→ **Passage shown**
Specific methods used by the models are:
CART: The model accumulates the improvement of the model that occurs when
a predictor is used in a split. These values are taken form the rpart
object. See rpart::rpart.object()
.
MARS: MARS models include a backwards elimination feature selection
routine that looks at reductions in the generalized cross-validation (GCV)
estimate of error. The earth()
function tracks the changes in model
statistics, such as the GCV, for each predictor and accumulates the
reduction in the statistic when each predictor's feature is added to the
model. This total reduction is used as the variable importance measure. If a
predictor was never used in any of the MARS basis functions in the final
model (after pruning), it has an importance value of zero. baguette
wraps
earth::evimp()
.
C5.0: C5.0
measures predictor importance by determining the percentage
of training set samples that fall into all the terminal nodes after the
split. For example, the predictor in the first split automatically has an
importance measurement of 100 percent since all samples are affected by this
split. Other predictors may be used frequently in splits, but if the
terminal nodes cover only a handful of training set samples, the importance
scores may be close to zero.
Note that the value
column that is the average of the importance scores
form each model. The divisor of this average (and the corresponding standard
error) is the number of models (as opposed to the number of models that
used the predictor). This means that the importance scores for a predictor
that was not used in the model has an implicit zero importance.
A tibble with columns for term
(the predictor), value
(the
mean importance score), std.error
(the standard error), and used
(the
occurrences of the predictors).

→ **What you need to do**
[A] Name every column that the importance passage says the returned tibble has.
[B] Please write out the importance passage again, everything from "Note that the" down to "implicit zero importance.", replacing "average" with "mean".

→ **Recorded data**
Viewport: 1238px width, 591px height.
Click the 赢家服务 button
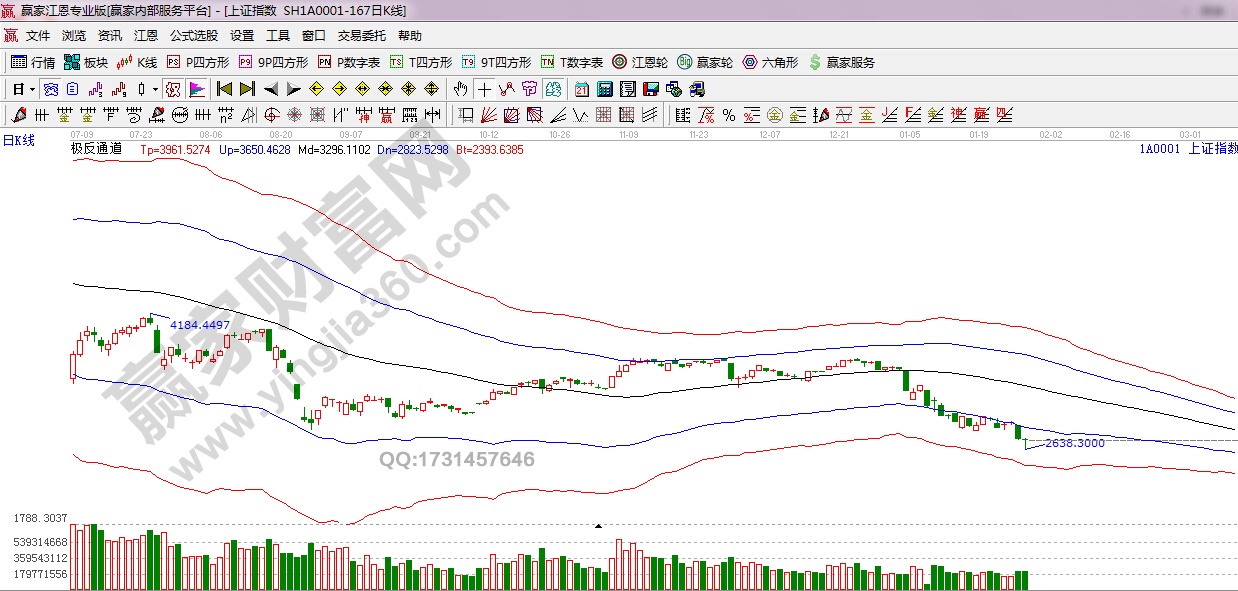click(x=841, y=62)
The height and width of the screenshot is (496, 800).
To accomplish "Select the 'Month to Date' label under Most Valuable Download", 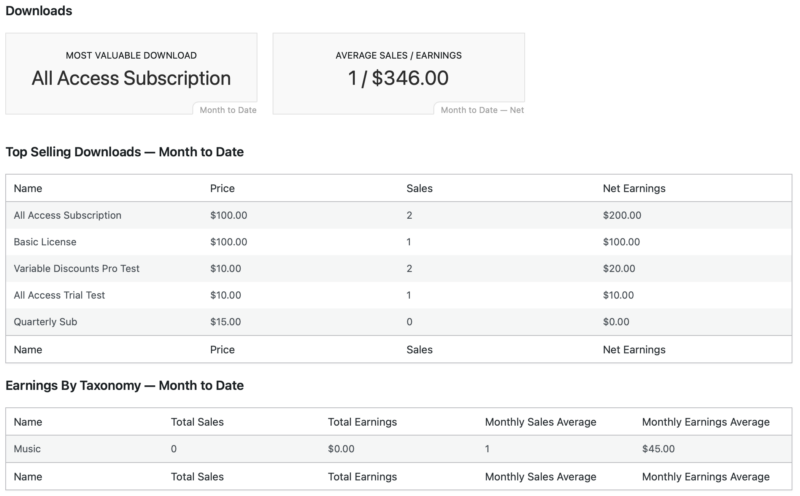I will click(225, 109).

→ **Results by task**
[A] term, value, std.error, used

[B]
Note that the value
column that is the mean of the importance scores
form each model. The divisor of this mean (and the corresponding standard
error) is the number of models (as opposed to the number of models that
used the predictor). This means that the importance scores for a predictor
that was not used in the model has an implicit zero importance.